(Brief): Everything from the line with "Click the Show Desktop strip" to the end of the data below, both lines included, should be transcribed exactly; please omit the pictures.

>>>>

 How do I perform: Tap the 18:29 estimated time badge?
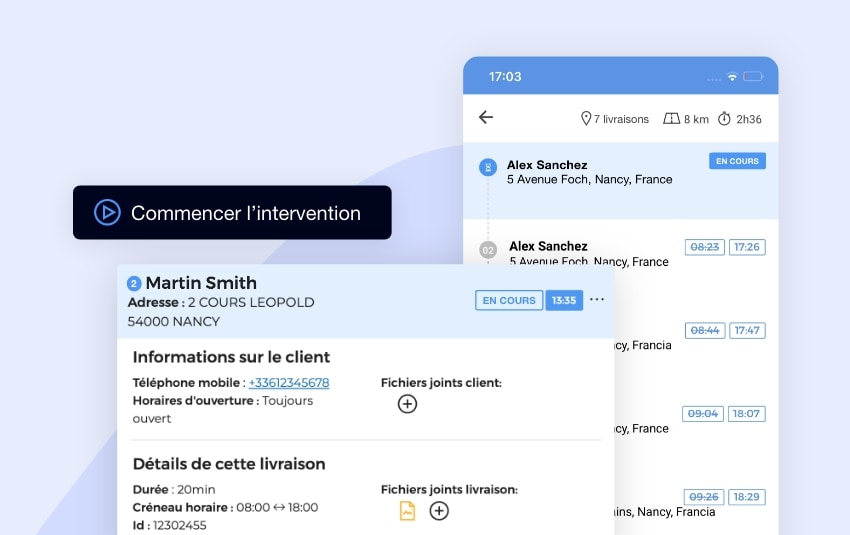click(x=747, y=497)
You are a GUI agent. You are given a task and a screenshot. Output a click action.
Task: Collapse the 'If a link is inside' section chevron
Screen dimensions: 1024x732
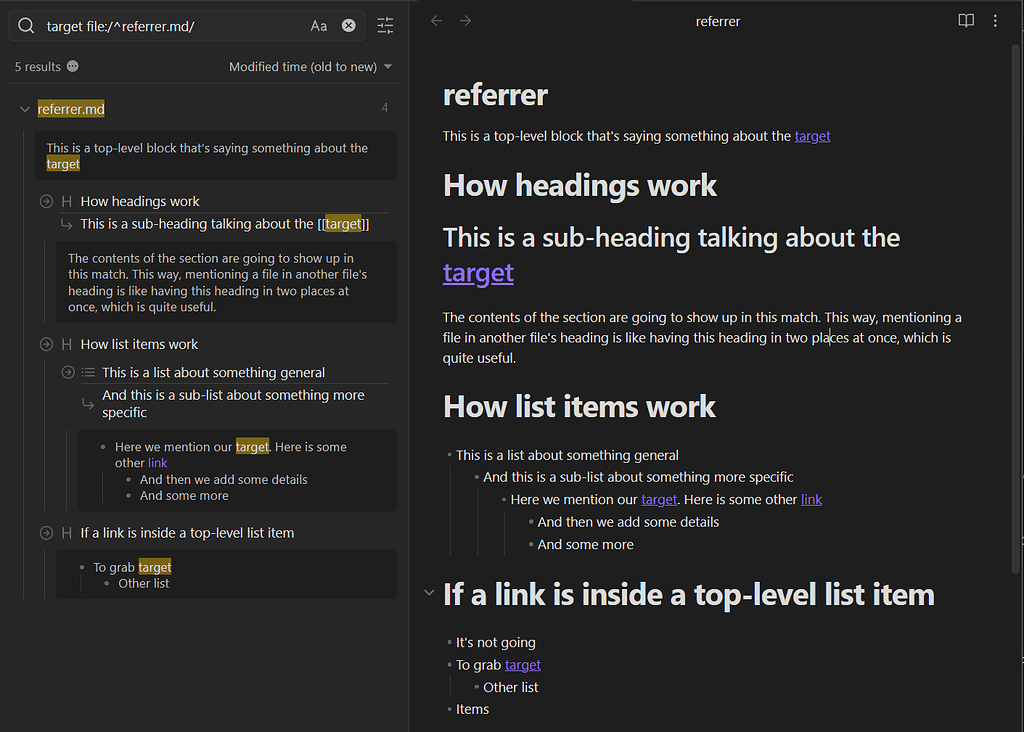click(x=429, y=592)
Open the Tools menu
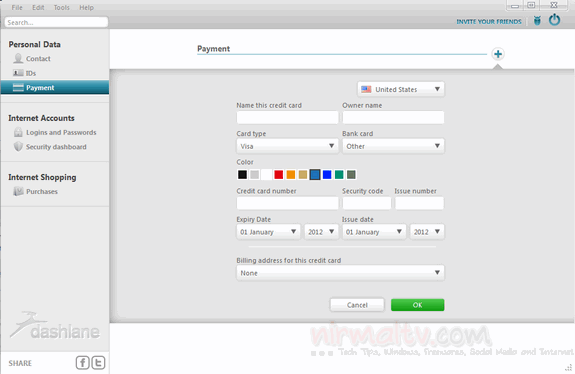Screen dimensions: 575x374 pyautogui.click(x=62, y=7)

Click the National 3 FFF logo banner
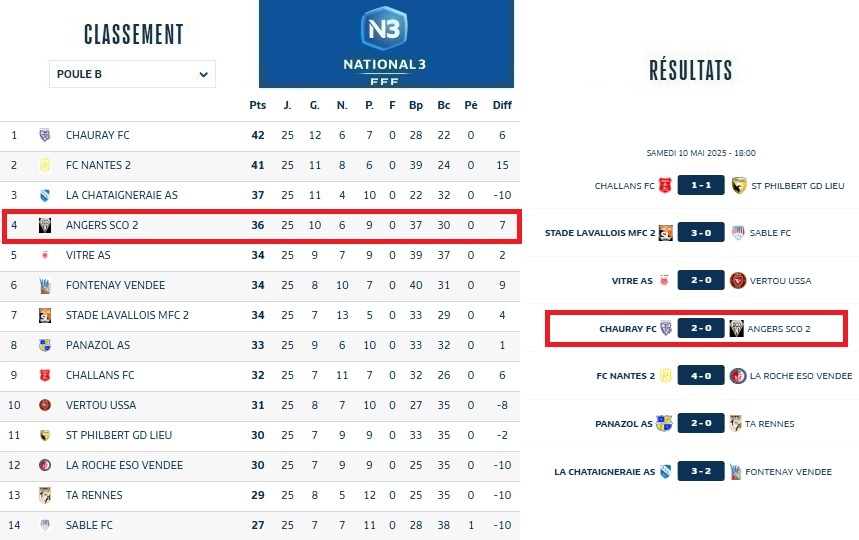pyautogui.click(x=386, y=44)
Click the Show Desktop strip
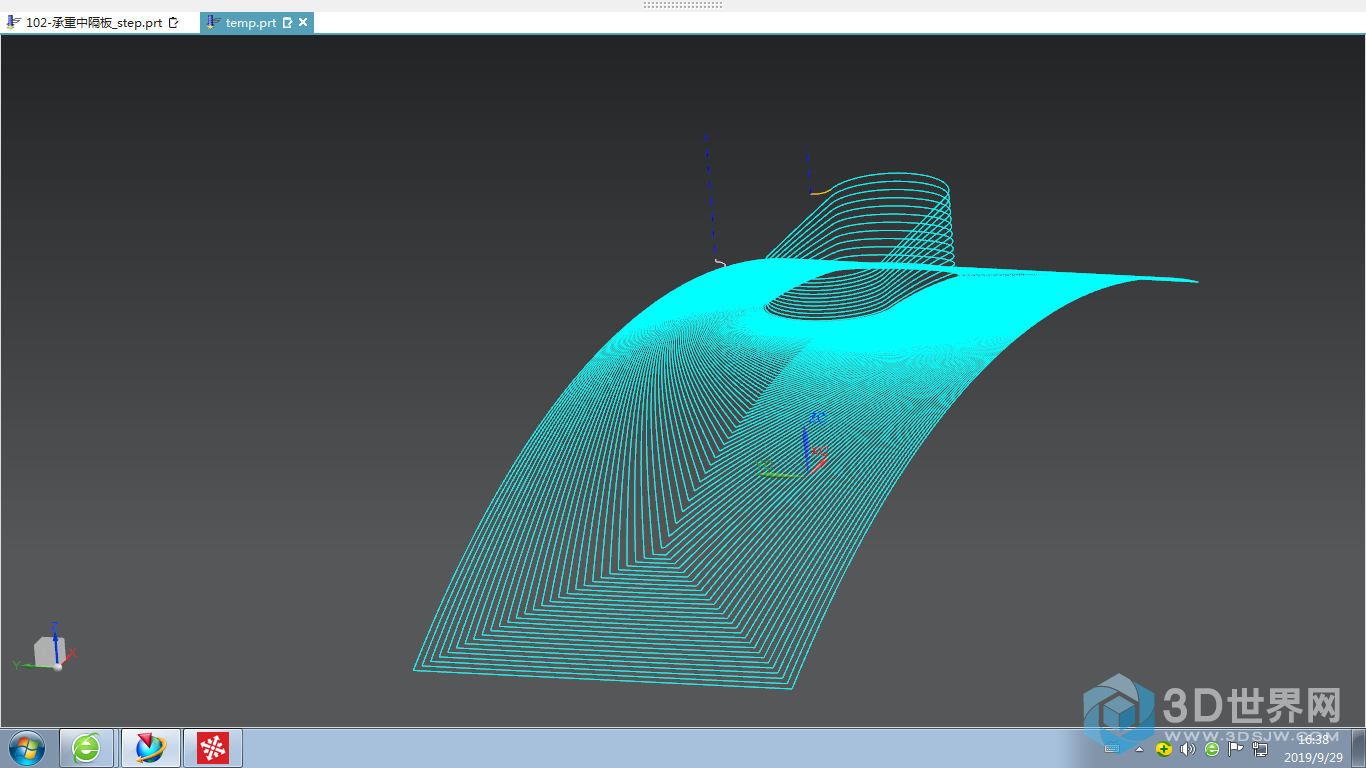 click(x=1360, y=747)
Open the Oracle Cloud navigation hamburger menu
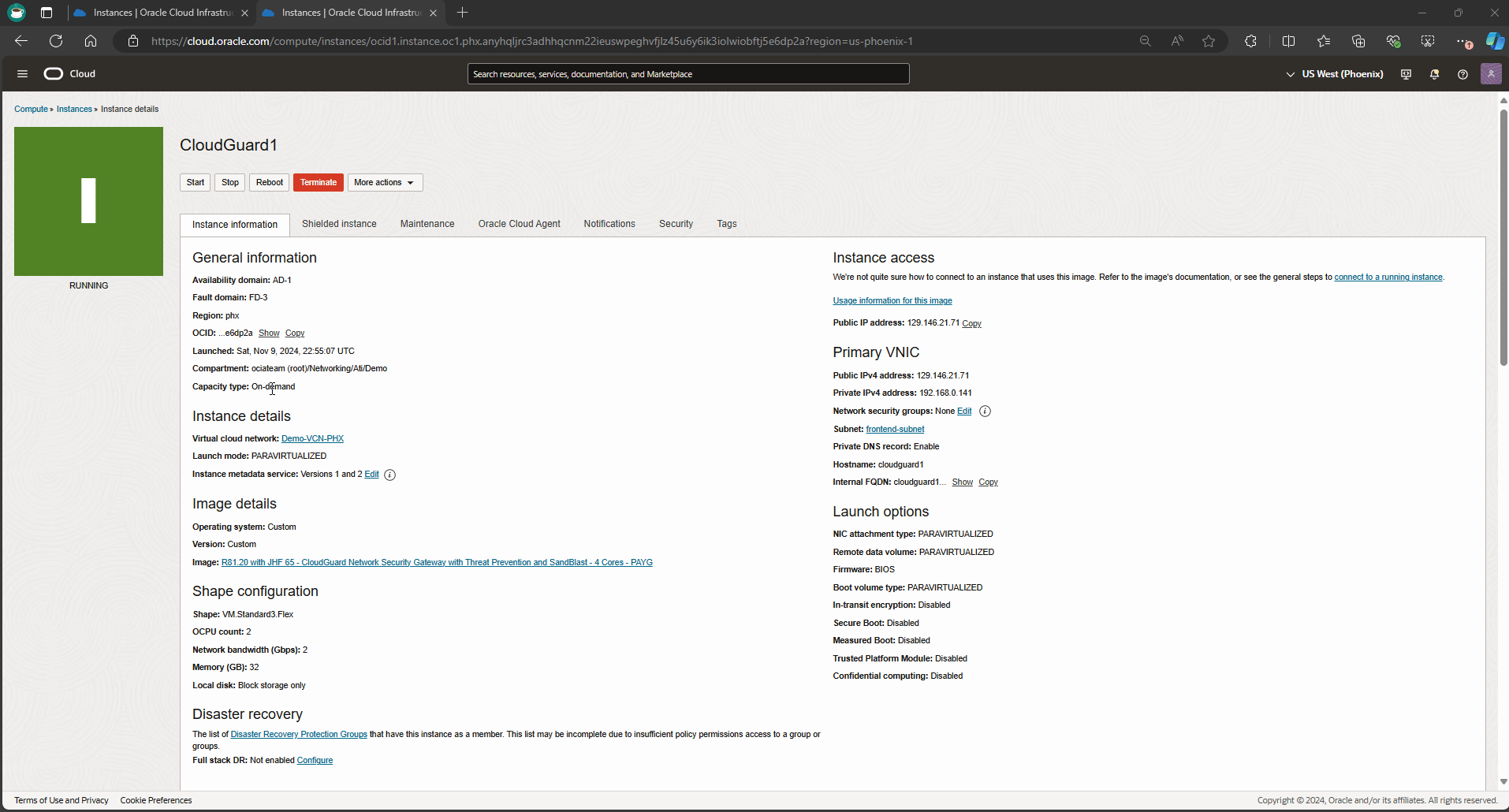 [x=22, y=74]
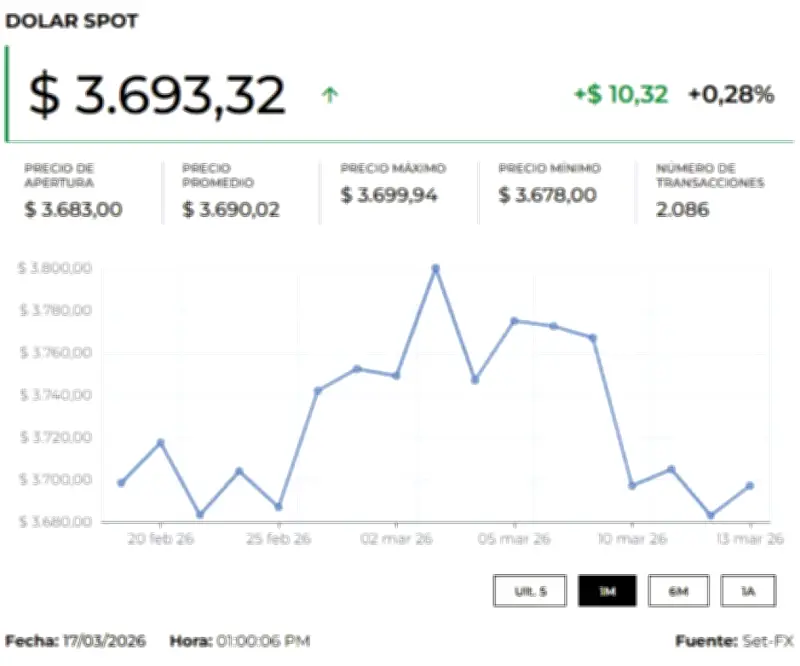
Task: Toggle the ÚLT. 5 time range option
Action: point(528,591)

<<<<

(Result of this exercise):
Click the Show Desktop strip
 click(x=1360, y=747)
Open the Oracle Cloud navigation hamburger menu
 [x=22, y=74]
Task: Toggle the ÚLT. 5 time range option
Action: point(528,591)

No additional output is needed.